High-tech or strategic emerging companies, including the Internet, big data, cloud computing, and artificial intelligence, are beneficiaries of the program.

Nearly 40 innovative companies qualify for a pilot program launched by the China Securities Regulatory Commission to help them go public in the mainland market or to issue depository receipts, according to its statement.

The program is aimed at helping companies in high-tech or strategic emerging industries, including the Internet, big data, cloud computing, artificial intelligence, software and integrated circuit, high-end equipment manufacturing, and biological medicine, to issue shares or depository receipts on Chinese mainland.

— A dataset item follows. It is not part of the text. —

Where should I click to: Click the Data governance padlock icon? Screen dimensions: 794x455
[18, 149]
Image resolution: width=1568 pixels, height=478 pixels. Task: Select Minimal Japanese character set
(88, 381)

For foreign-listed Chinese companies to become pilot companies, the program requires them to have a market value of no less than 200 billion yuan (US$31.88 billion). This move paves the way for overseas-listed technology giants such as Alibaba, JD.com, Tencent, Baidu and NetEase to issue domestic CDR (Chinese Depository Receipt).

Innovative companies not listed abroad need to have a valuation of no less than 20 billion yuan and an operating incomes of not under 3 billion yuan to qualify for the pilot program.

Meanwhile, around 30 unicorn companies (startup companies with a value of over US$1 billion) also qualify for the program, according to data from the Ministry of Science and Technology.

The Torch High Technology Industry Development Center of the ministry and Greatwall Strategy Consultants jointly released a 2017 development report on Chinese unicorn companies which showed China has 164 unicorn companies with a total valuation of US$628.4 billion.

Ten of them are super unicorns with valuations of over US$10 billion — Ant Financial (US$75 billion), Didi Chuxing (US$56 billion), Xiaomi (US$46 billion), Aliyun.com (US$39 billion), Meituan.com (US$30 billion), CATL (US$20 billion), Toutiao.com (US$20 billion), Cainiao (US$20 billion), Lufax (US$18.5 billion) and Jiedaibao (US$10.77 billion).

Unlisted firms can also become pilot companies if their revenue grows rapidly, conduct independent research and development, boast leading technology, and have relative advantages in their industries, the statement said. CSRC will specify standards for these pilot enterprises.

Companies taking part in the program must treat domestic and foreign investors equally, according to the statement. Their prospectuses should reveal voting right differences and any special company structure arrangements.